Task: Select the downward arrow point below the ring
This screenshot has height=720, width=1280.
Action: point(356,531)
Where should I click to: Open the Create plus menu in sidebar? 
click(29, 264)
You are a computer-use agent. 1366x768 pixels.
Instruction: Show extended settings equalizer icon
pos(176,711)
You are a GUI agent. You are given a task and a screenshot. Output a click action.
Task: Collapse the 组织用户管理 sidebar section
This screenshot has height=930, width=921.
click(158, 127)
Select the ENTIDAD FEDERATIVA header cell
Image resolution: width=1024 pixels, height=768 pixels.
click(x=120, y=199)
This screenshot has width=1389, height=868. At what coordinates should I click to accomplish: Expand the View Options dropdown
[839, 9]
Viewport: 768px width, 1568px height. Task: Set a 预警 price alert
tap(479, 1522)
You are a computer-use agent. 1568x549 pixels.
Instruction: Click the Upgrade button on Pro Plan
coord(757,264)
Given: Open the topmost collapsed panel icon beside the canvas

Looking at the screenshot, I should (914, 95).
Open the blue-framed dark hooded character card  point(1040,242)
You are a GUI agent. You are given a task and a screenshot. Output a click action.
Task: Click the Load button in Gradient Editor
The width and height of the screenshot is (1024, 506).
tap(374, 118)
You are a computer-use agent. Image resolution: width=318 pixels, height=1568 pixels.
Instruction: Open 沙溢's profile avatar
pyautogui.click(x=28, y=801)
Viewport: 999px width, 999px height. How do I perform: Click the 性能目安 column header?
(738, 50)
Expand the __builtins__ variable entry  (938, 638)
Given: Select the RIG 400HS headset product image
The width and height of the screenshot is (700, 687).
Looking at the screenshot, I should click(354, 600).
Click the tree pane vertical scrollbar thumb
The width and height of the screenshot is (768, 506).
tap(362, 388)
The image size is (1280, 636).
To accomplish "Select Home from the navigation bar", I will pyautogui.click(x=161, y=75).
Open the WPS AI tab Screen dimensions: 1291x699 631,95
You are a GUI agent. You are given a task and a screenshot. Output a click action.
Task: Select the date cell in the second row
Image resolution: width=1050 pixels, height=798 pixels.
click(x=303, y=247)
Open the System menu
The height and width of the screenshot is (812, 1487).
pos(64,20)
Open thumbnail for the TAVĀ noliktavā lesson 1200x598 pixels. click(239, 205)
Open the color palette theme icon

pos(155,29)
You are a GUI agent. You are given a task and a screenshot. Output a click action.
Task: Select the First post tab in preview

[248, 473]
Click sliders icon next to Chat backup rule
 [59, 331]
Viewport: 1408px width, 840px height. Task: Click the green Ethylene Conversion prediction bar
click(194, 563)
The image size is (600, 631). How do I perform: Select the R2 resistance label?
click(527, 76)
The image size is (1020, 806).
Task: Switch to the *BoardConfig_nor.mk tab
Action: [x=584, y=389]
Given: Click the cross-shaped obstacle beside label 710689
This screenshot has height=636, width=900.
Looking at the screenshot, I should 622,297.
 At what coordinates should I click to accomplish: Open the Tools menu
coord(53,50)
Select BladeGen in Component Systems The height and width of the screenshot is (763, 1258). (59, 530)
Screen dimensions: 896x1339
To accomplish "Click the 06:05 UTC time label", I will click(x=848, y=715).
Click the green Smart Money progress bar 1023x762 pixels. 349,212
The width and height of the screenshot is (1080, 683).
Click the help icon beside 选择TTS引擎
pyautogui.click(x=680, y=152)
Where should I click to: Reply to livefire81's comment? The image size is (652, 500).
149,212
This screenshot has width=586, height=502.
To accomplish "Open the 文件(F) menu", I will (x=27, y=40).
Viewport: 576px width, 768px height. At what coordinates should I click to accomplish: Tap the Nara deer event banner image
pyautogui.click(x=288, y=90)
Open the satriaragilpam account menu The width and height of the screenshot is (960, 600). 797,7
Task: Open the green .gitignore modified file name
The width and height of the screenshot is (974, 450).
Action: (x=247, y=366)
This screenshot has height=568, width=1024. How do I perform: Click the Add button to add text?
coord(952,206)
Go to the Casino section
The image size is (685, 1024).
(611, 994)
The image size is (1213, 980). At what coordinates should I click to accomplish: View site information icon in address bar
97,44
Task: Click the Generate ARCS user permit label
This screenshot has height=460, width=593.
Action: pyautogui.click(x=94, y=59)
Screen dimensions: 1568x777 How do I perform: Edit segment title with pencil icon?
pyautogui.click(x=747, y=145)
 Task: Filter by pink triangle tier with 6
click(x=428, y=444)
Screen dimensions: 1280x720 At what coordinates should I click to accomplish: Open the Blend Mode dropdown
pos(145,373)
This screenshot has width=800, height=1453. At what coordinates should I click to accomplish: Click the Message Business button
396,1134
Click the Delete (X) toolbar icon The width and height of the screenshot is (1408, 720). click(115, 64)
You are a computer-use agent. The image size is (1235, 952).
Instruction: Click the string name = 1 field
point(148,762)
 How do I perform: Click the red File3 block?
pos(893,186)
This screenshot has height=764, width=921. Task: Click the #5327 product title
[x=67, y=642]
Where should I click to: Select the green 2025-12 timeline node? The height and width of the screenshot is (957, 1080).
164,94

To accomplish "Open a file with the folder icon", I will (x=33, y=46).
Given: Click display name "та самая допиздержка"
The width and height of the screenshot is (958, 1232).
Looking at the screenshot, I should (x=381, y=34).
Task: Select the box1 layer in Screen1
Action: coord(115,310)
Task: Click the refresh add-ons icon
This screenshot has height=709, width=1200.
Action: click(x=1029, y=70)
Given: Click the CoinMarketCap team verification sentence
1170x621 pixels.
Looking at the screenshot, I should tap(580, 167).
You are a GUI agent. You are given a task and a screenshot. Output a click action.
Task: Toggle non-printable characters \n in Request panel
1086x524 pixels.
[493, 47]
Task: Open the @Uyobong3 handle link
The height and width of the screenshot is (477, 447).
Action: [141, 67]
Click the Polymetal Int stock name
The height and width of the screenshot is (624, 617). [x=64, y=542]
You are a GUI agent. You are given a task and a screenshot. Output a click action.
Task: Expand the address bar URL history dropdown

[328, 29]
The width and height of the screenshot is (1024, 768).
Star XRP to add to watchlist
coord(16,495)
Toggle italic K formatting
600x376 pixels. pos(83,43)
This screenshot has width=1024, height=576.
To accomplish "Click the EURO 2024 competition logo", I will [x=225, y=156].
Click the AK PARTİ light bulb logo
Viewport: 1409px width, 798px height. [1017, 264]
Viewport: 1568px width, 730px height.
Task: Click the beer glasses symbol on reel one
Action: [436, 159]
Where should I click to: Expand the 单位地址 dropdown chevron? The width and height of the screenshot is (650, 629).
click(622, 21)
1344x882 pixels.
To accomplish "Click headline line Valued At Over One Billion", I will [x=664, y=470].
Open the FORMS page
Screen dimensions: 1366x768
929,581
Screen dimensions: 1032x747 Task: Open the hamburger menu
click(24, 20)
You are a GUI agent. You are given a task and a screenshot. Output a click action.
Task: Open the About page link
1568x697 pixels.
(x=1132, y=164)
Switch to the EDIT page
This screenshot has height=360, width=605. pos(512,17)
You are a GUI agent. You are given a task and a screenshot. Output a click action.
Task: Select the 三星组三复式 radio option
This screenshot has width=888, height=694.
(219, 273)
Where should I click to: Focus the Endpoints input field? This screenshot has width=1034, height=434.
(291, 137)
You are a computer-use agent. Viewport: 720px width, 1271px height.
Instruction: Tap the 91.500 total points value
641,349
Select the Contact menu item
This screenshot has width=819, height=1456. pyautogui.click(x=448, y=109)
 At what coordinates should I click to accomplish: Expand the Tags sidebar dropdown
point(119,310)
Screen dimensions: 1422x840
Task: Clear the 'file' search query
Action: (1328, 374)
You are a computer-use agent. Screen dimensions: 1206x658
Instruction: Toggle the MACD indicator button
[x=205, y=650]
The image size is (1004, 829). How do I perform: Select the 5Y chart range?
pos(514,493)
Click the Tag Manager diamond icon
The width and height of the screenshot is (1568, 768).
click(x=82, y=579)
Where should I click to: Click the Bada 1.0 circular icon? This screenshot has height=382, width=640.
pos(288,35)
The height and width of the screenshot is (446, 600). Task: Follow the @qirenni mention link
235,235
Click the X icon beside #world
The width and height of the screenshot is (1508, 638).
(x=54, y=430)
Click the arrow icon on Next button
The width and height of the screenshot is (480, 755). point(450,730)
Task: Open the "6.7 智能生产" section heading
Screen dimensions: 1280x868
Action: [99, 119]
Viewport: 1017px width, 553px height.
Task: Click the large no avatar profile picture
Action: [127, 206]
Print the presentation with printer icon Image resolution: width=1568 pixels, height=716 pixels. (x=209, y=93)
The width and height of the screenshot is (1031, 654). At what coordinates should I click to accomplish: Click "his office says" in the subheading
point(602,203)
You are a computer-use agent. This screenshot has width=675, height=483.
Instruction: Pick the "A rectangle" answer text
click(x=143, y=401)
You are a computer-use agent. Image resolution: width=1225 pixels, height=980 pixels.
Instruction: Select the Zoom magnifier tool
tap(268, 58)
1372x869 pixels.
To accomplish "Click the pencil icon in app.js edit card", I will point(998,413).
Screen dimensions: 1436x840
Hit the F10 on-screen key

Description of the task -
Search the material above for the word "computer", then copy out each line that has it.

Your solution -
You are a computer-use agent. 1366x768 pixels.
You are a computer-use agent. 1568x549 pixels.
You are a computer-use agent. Image resolution: width=318 pixels, height=1568 pixels.
You are a computer-use agent. The image size is (1235, 952).
You are a computer-use agent. Viewport: 720px width, 1271px height.
You are a computer-use agent. Screen dimensions: 1206x658
You are a computer-use agent. This screenshot has width=675, height=483.
You are a computer-use agent. Image resolution: width=1225 pixels, height=980 pixels.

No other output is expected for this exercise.